■ Work task
Within the listing below, the lines containing "Click" are to be counted. Give the number only.

■ Records supplied
····················

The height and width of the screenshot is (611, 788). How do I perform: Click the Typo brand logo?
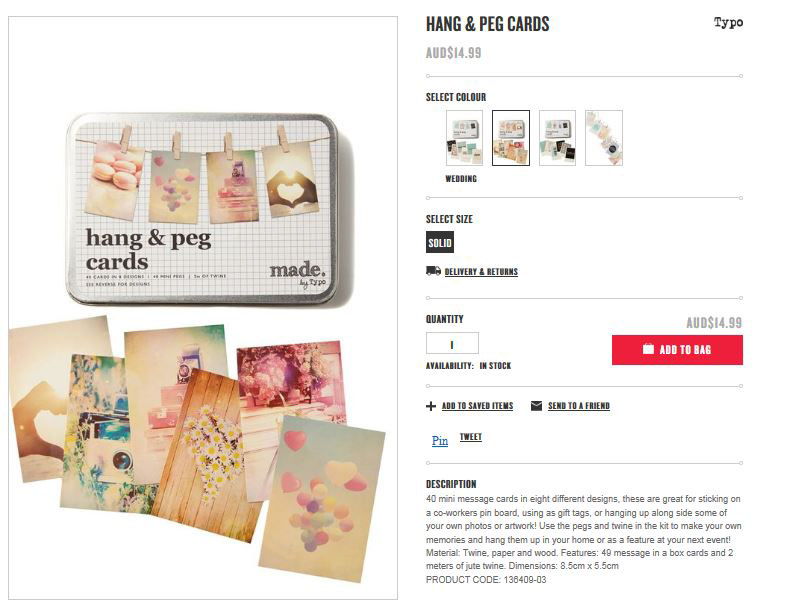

····················

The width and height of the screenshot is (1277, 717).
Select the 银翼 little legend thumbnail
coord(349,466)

····················

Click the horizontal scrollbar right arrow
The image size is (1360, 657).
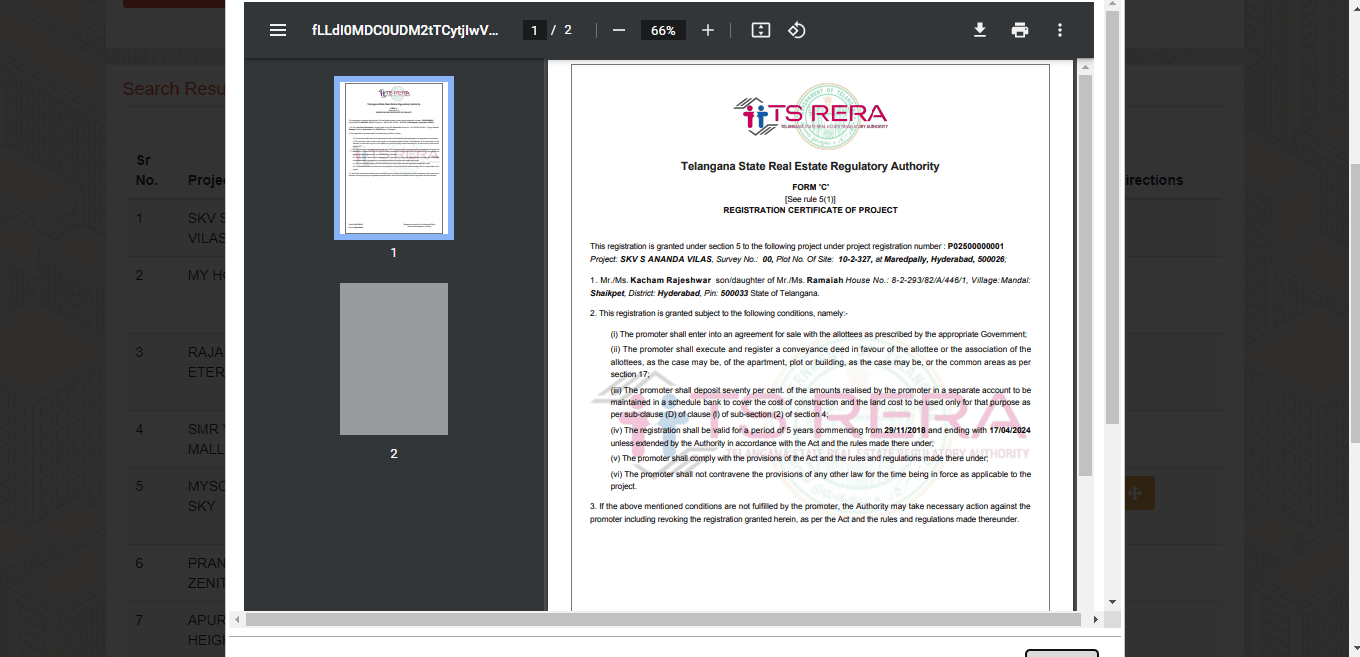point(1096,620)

····················

■ Task result
2